== Your instructions ==
A stretch of the entries below is to be set down exactly, running from the line with "Task: Open help via purple question mark icon" through the line with "1008x884 pixels.", both included, and no other line.

== Record excerpts ==
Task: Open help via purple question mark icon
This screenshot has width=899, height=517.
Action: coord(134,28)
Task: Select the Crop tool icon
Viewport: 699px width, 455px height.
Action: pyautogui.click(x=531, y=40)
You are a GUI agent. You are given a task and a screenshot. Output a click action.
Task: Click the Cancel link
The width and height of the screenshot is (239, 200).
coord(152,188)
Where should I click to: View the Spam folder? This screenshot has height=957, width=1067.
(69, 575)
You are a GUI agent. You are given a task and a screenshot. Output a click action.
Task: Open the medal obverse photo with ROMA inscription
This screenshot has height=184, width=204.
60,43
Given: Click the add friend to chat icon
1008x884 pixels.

--

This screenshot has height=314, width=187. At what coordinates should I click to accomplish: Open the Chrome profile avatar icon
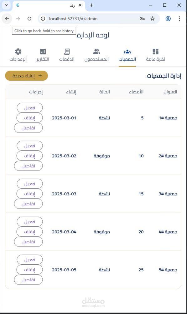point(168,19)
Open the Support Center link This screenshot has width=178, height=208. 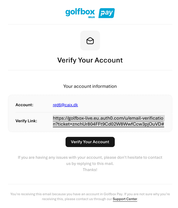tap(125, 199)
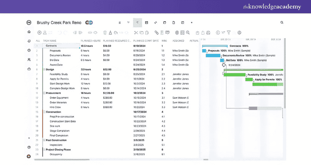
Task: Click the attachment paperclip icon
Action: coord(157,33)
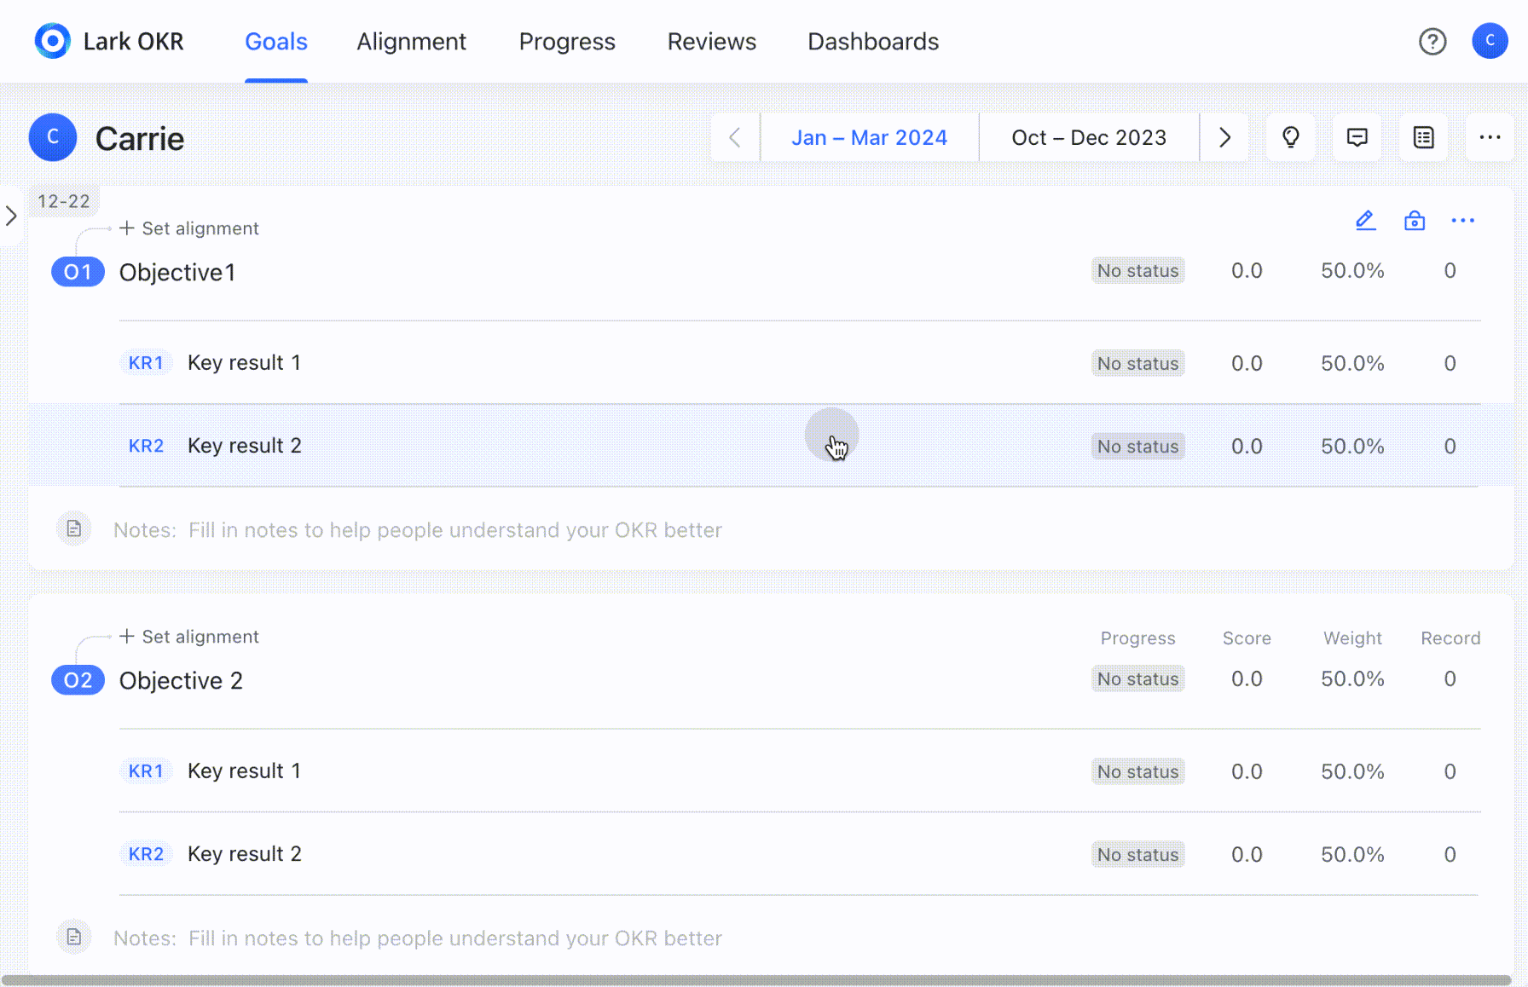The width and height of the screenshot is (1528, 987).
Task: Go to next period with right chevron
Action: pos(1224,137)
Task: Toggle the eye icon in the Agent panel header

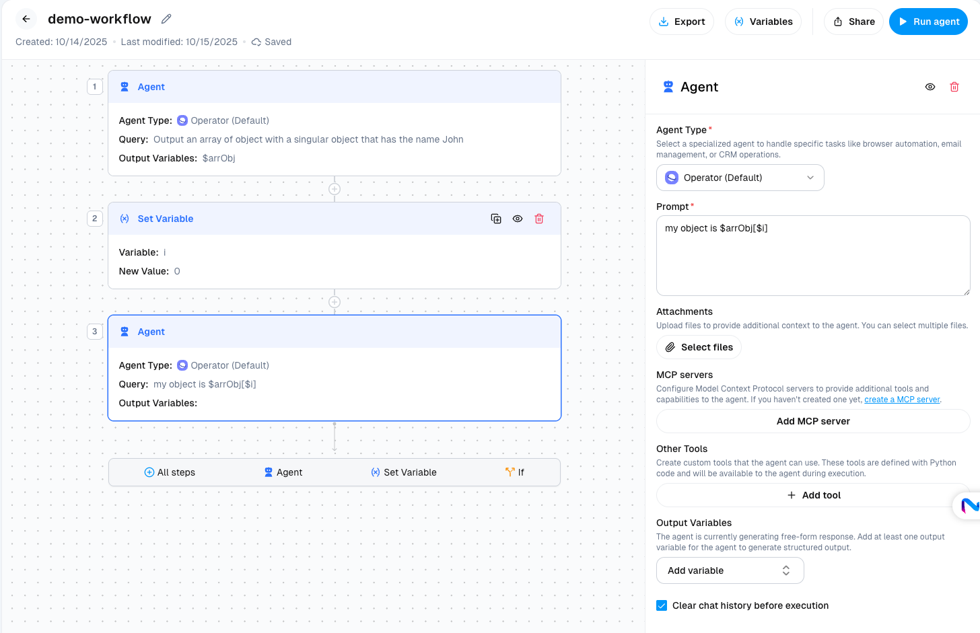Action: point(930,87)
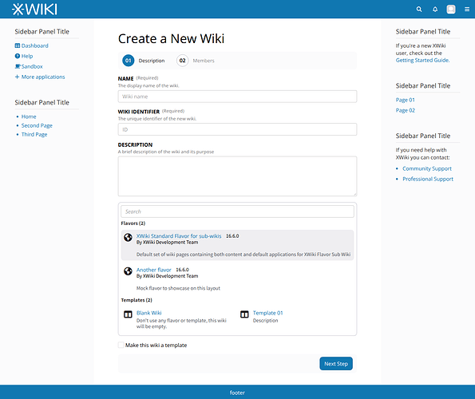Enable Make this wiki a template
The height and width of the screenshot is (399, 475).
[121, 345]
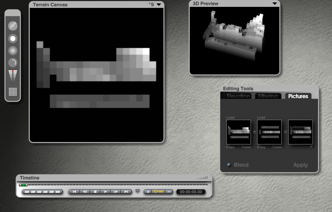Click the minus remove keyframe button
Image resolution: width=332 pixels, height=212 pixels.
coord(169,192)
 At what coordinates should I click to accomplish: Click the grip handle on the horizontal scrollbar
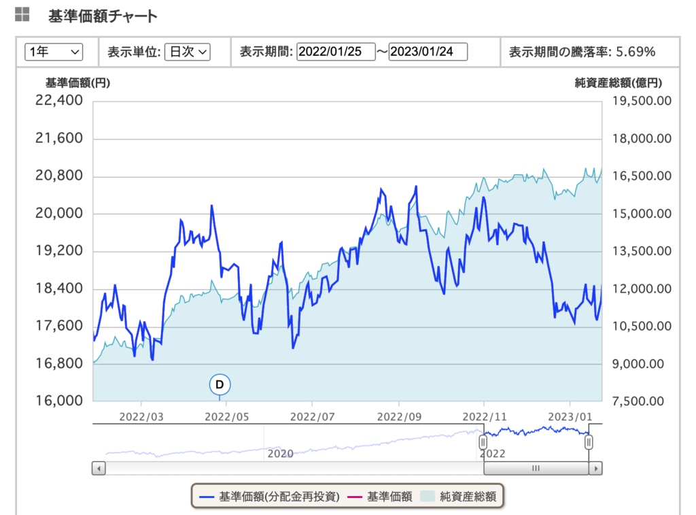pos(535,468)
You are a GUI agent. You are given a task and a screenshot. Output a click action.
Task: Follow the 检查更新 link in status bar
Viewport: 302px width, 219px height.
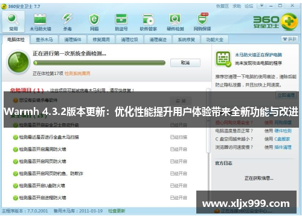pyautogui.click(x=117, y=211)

* * *

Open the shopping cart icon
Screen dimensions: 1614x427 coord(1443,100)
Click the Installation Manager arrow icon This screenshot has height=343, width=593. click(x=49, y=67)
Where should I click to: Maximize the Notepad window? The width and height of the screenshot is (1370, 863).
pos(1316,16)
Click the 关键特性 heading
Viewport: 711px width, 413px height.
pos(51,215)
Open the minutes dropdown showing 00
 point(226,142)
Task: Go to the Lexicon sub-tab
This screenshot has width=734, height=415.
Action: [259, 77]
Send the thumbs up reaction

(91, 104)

== Task response ==
Task: Open help via purple question mark icon
This screenshot has width=899, height=517.
Action: coord(134,28)
Task: Select the Crop tool icon
Viewport: 699px width, 455px height.
Action: pyautogui.click(x=531, y=40)
You are a GUI agent. You are given a task and a screenshot. Output a click action.
Task: Click the Cancel link
The width and height of the screenshot is (239, 200).
coord(152,188)
Where should I click to: View the Spam folder? This screenshot has height=957, width=1067.
(69, 575)
You are a GUI agent. You are given a task and a screenshot. Output a click action.
Task: Open the medal obverse photo with ROMA inscription
This screenshot has height=184, width=204.
60,43
Given: Click the add friend to chat icon
1008x884 pixels.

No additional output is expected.